▶ **Problems and tasks**
- a) Copy the part of the blog post on teen dating violence word for word, beginning at the words "Does she show" and stopping after the words "person they’re dating?".
- b) Answer these questions from the blog post on teen dating violence.
(i) According to the post, how often is a Black woman murdered by her significant other?
(ii) Which study found that Black high-school girls are eighty percent more likely than white girls to be hurt on purpose by their boyfriends?
(iii) What word does the post say to text to 22522?

▶ **Passage**
▬▬▬▬▬▬▬▬▬▬

We have made it to our sixth blog of the year. February’s topic is Black History Month and Teen Dating Violence. Last week we discussed Black History, Black Girls Are Preyed On By Black Men. In this blog we will be dissecting Teen Dating Violence especially for the Black girls teens who find themselves on the striking end of Intimate Partner Violence aka Domestic Violence.
Intimate Partner Violence isn’t subtle or unknown in the Black Communities. Studies show that Black Women are 35 times more likely to be in a domestic violence relationships than White women. Every 28 hours a Black woman is murdered by her significant other. We are told from a young age a boy who physically abuses or harasses us is him crushing on us. But not only that, we should be flattered and accept that treatment. We enter the dating realm with boys full of toxicity and wet dreams expectations of what a girlfriend should be. We flex, mold, bend and eventually break for these very same boys who move on to new girlfriends inflicting the same pain of toxicity.
One out of eleven high school students in the United States have experienced some form of physical violence from a boyfriend or girlfriend. Those stats get worse for African-American girls because physical abuse happens to us at a higher rate. The CDC’s Youth Behavior Risk Surveillance Study found that Black high-school girls are eighty percent more likely than white girls to be hit, slapped or hurt on purpose by their boyfriends. It’s not a secret that if a child is raised in an abusive home s/he will grow up to be abused or be the abuser. A recent and stark example of this was when Chris Brown physically assaulted Rihanna his then girlfriend after a Pre Grammy Party back in 2011. That situation forced the public to discuss domestic violence particularly with young Black couples.
This means a cross social and economic background Black girls are experiencing teen dating violence at an overwhelmingly high rate. Teen Dating Violence is a quiet epidemic that we can all participate in ending. To first step to ending Teen Dating Violence is to know the signs. So what are the signs to keep our Black Girls Safe? Read the extensive list below.
Red Flags of Teen Dating Violence For friends
Their partner calls them names or puts them down in front of others?
Their partner acts extremely jealous when they talk to friends of the opposite sex, even when it is completely innocent?
Your friend often cancels plans at the last minute, for reasons that sound untrue?
Your friend frequently apologizes for their partner?
Your friend’s partner is constantly checking up on them, calling or texting and demanding to know where they have been?
You’ve seen the partner lose their temper, maybe even get violent when they’re mad?
Your friend is always worried about upsetting their partner?
Your friend is giving up things that used to be important to them, such as spending time with friends or other activities, and is becoming more and more isolated?
Your friend’s weight, appearance or grades have changed dramatically?
Your friend has injuries they can’t explain, or the explanations they give don’t add up?
Red Flags For parents…
Does your child?
Does she make changes in her daily rituals?
Does she retreat from school or activities?
Does she experience isolation from friends?
Does she show a dramatic change in weight, appearance and/or grades?
Does she wear clothing inappropriate for the weather (possibly to hide marks)?
Does she have visible marks or bruises?
Does she spend excessive amounts of time with the person they’re dating?
Does she spend excessive amounts of time in contact with the person they are dating through cell phones and computers?
These lists are a great start to identifying the issue but identify teen dating violence isn’t enough. We need to put it to an end. If you don’t know an adult to turn to for help, don’t hesitate to reach out to loveisrespect 1-866-331-9474, chat at loveisrespect.org or text “loveis” to 22522, any time, 24/7/365. Also, the National Domestic Violence Hotline has life changing resources and immediate support to help victims to find safety from abuse. National Domestic Violence Hotline number is 1-800-799-SAFE (7233).

▬▬▬▬▬▬▬▬▬▬

▶ **Provided records**

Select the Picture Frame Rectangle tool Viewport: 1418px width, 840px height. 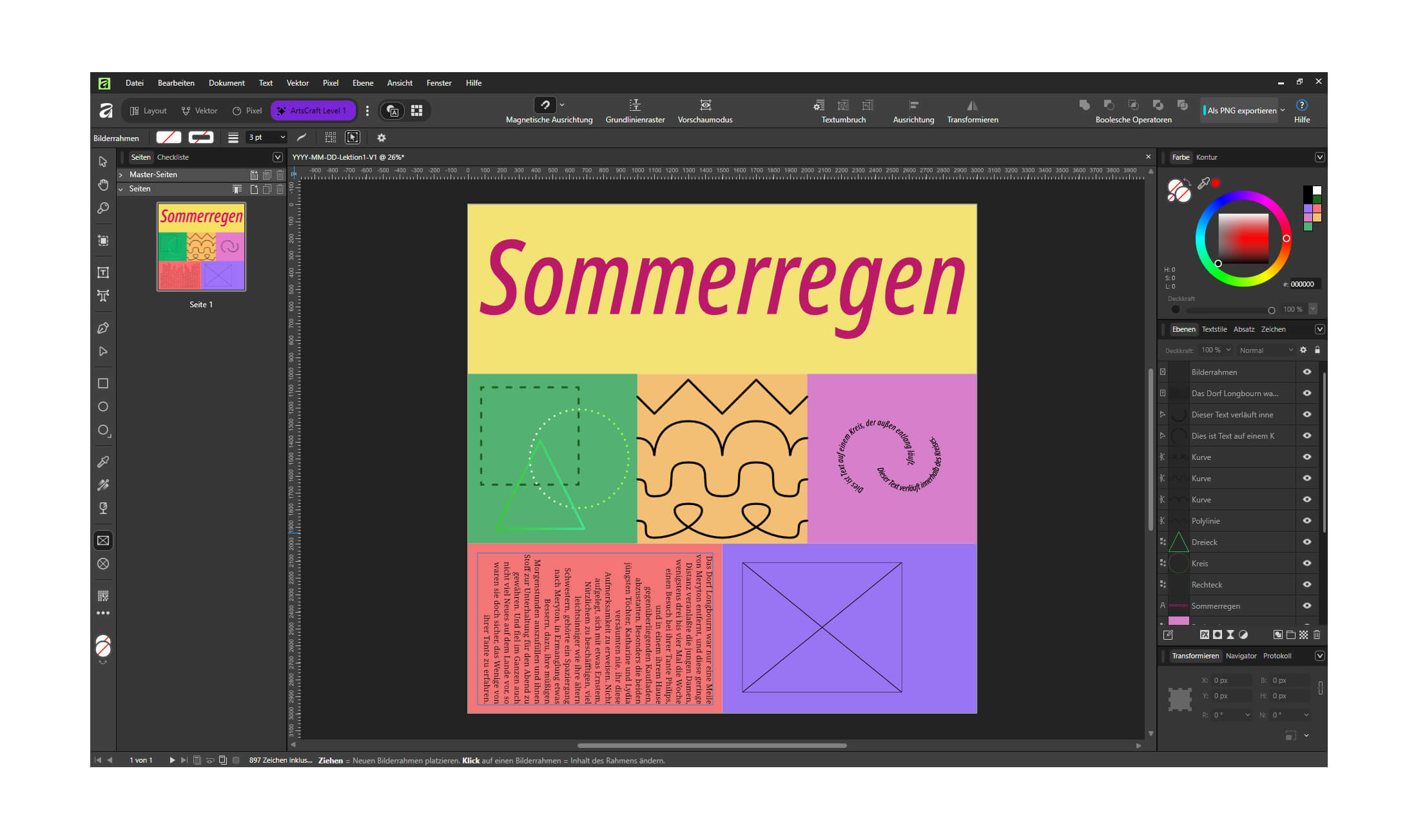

▬▬▬▬▬▬▬▬▬▬

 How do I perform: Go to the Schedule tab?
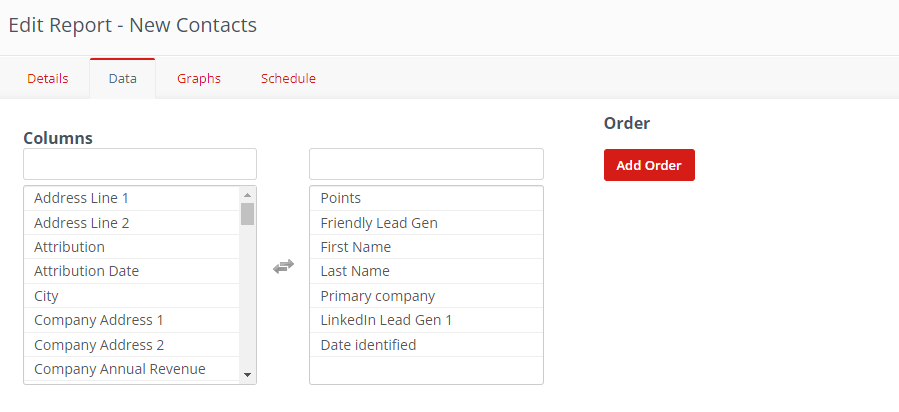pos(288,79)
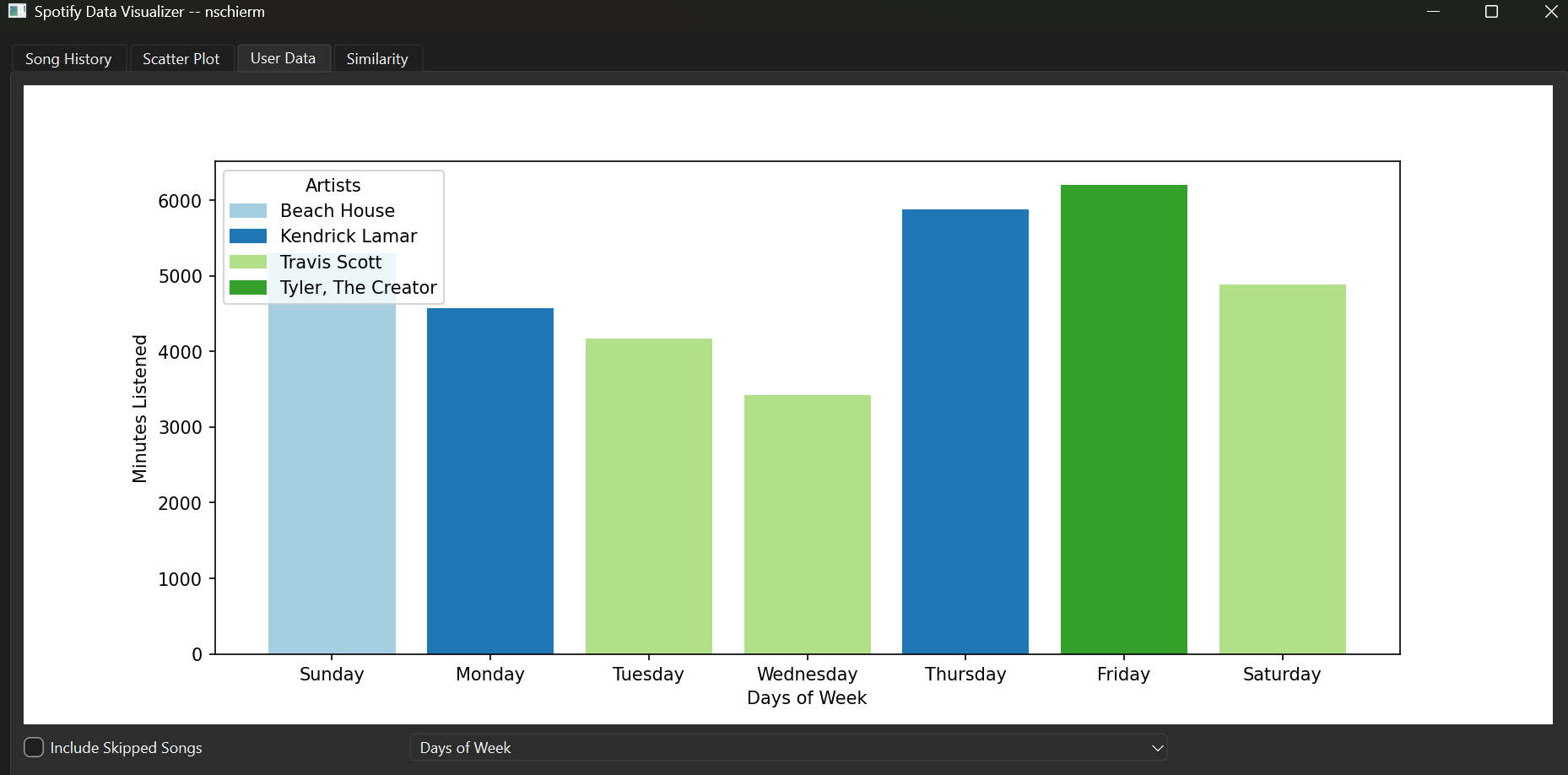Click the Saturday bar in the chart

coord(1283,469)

▬▬▬▬▬▬▬▬▬▬

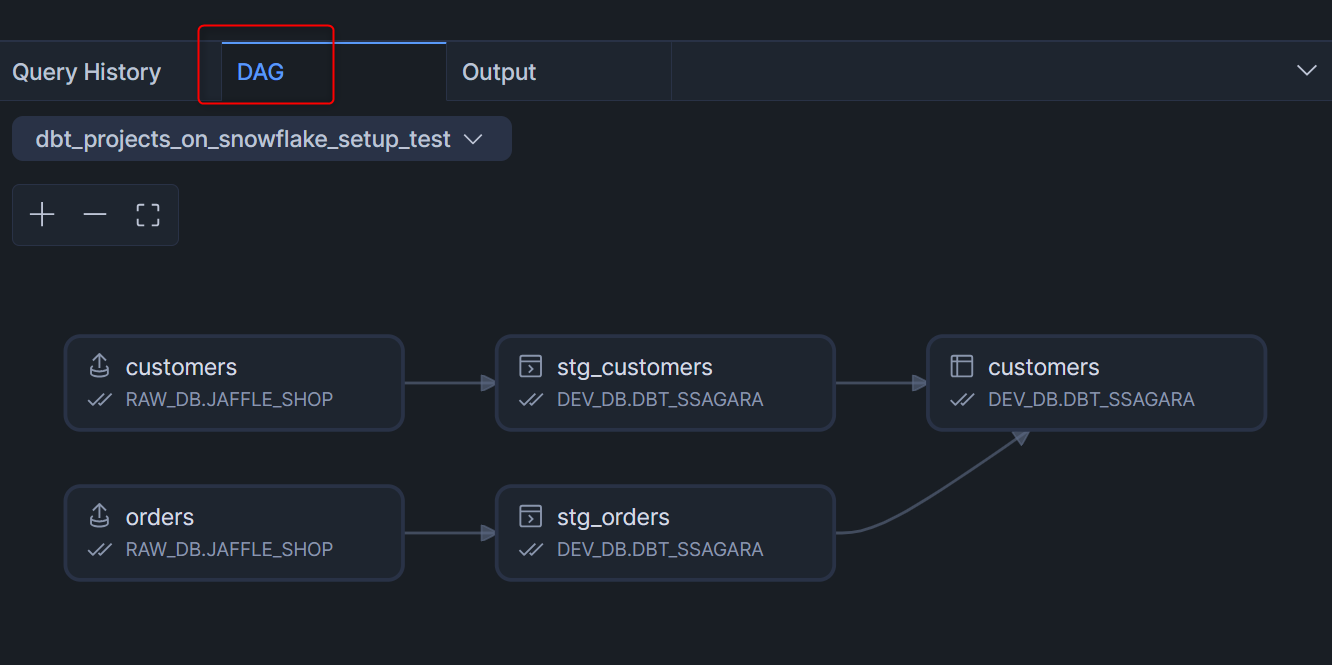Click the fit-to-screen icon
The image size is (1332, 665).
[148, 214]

▬▬▬▬▬▬▬▬▬▬

▶ **Results for each task**
- a)
Does she show a dramatic change in weight, appearance and/or grades?
Does she wear clothing inappropriate for the weather (possibly to hide marks)?
Does she have visible marks or bruises?
Does she spend excessive amounts of time with the person they’re dating?

- b)
(i) Every 28 hours.
(ii) The CDC's Youth Behavior Risk Surveillance Study.
(iii) "loveis"